Transitioning American Foreign Policy By Victor Davis Hanson

https://www.nationalreview.com/2019/12/transitioning-american-foreign-policy/

For better or worse, we are returning to the mentality that followed Vietnam until the first Gulf War.

Both officially and unofficially, Trump’s foreign policy has been described as “principled realism.” What does that mean?

Neither nation building nor apologetic isolationism? Hurting Iran by not sending ground troops into the Middle East, but by ratcheting up sanctions and deterrent U.S. naval and air power in the region?

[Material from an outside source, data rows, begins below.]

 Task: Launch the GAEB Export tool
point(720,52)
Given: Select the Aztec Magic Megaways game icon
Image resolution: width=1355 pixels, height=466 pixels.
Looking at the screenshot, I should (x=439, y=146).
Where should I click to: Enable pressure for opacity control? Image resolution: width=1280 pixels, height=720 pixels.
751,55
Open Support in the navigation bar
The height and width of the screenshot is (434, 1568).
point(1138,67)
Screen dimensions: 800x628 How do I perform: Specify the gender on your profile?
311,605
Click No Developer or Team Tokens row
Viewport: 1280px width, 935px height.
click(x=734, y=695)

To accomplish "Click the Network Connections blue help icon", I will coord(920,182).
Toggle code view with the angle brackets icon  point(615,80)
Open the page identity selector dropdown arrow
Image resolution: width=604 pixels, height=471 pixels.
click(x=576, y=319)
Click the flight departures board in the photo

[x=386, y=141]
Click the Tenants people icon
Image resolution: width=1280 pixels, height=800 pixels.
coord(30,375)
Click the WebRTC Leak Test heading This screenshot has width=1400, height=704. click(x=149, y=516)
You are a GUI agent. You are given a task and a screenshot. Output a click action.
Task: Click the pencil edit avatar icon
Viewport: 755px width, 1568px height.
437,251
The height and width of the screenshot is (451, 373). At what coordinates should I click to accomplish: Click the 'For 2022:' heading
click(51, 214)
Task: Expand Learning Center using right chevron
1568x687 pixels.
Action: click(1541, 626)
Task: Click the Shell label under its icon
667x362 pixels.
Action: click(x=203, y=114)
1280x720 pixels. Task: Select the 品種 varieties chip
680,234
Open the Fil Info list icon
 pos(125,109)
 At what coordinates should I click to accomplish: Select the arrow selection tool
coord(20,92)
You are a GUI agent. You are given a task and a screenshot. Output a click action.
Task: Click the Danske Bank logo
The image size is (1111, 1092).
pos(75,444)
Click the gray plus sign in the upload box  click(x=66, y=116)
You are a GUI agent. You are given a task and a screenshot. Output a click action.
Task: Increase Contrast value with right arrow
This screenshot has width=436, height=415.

More often, proponents define that term as punishing enemies and helping friends, and thereby persuading observant neutrals to make the right choices. Principled realism is charitably described as an effort to enhance U.S. power, commercially and economically, but to use it sparingly abroad for U.S. interests — and with maximum effect when force is called upon.

Critics, on the other hand, lament that America has now become isolationist, and overly “nationalistic” in diminishing the role of idealism in its foreign policy. The United States is supposedly cynically resigned to the idea that the world is forever a dark and gloomy place and the U.S. can hardly lead a crusade to bring consumer capitalism, democracy, and human rights to 7 billion people.

Yet most would agree that the U.S. is not so much withdrawing from its 75-year postwar role of leadership of the free world as much as radically redefining it.